Direction a: Update the passage on early women photographers by writing out the stretch from "Perhaps guided by" through "Open Content Program." again, with "paper negative" replaced by "calotype".
## Begin Document passage
Figure 3. Ida Pfeiffer by Franz Hanfstaengl, 1856. Print, Austrian National Library   ANL/Vienna Picture Archive NB 504188-B. http://data.onb.ac.at/rec/baa12992972

Closer to home, Welsh photographer Mary Dillwyn incorporated friends and family into her photographic records of visits to the scenic coastline of Wales, using a small camera to capture the fleeting, unplanned moments of a day out. Mary’s images display an informality combined with careful composition, displayed in her photograph at Three Cliffs Bay and a picnic with friends at Oystermouth Castle.[5]

Figure 4. Picnic at Oystermouth Castle – Mary Dillwyn. Print from collodion negative. By permission of Llyfrgell Genedlaethol Cymru/National Library of Wales.
Figure 5. Three Cliffs Bay – Mary Dillwyn. Print from collodion negative. By permission of Llyfrgell Genedlaethol Cymru/National Library of Wales.

Perhaps guided by John Murray’s 1853 handbook for travellers in Italy, Jane Martha St John recorded her visit in paper negative, photographing popular landmarks throughout her continental journey.[6] Jane travelled with her husband and her camera, evoking echoes of the artistic Grand Tour, producing over one hundred images throughout her European sojourn. The viewer remains unaware of the significant technical challenges associated with hot temperatures or the cumbersome weight of her equipment, exacerbated by a Victorian lady’s unforgiving clothing. She visited many destinations familiar to the modern traveller including Genoa, Naples and the leaning tower at Pisa.[7]

Figure 6. Cathedral & Campanile, Pisa – Jane Martha St John. Digital image courtesy of the Getty’s Open Content Program.
## End Document passage
## Begin Data provided
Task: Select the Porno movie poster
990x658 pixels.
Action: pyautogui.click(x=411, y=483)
## End Data provided
## Begin Data provided
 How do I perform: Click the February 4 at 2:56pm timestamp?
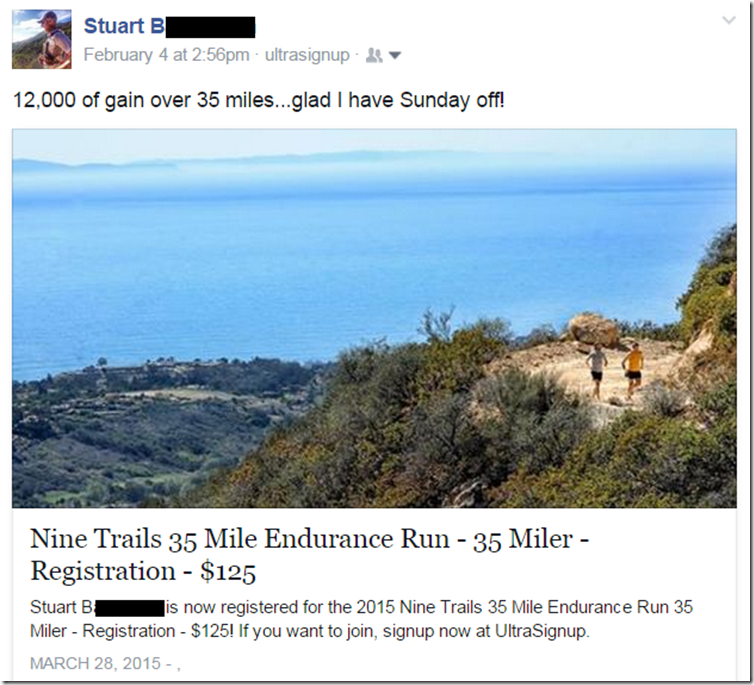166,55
## End Data provided
## Begin Data provided
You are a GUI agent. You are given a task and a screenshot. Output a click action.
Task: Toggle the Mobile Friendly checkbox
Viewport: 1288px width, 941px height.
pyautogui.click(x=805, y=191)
## End Data provided
Direction b: Recast the records in the stretch from the line containing "You are a GUI" through the line containing "pyautogui.click(x=805, y=191)" as a JSON list of strings, one string per line, with blank lines left out.

Worked answer a:
Perhaps guided by John Murray’s 1853 handbook for travellers in Italy, Jane Martha St John recorded her visit in calotype, photographing popular landmarks throughout her continental journey.[6] Jane travelled with her husband and her camera, evoking echoes of the artistic Grand Tour, producing over one hundred images throughout her European sojourn. The viewer remains unaware of the significant technical challenges associated with hot temperatures or the cumbersome weight of her equipment, exacerbated by a Victorian lady’s unforgiving clothing. She visited many destinations familiar to the modern traveller including Genoa, Naples and the leaning tower at Pisa.[7]

Figure 6. Cathedral & Campanile, Pisa – Jane Martha St John. Digital image courtesy of the Getty’s Open Content Program.

Worked answer b:
[
  "You are a GUI agent. You are given a task and a screenshot. Output a click action.",
  "Task: Toggle the Mobile Friendly checkbox",
  "Viewport: 1288px width, 941px height.",
  "pyautogui.click(x=805, y=191)"
]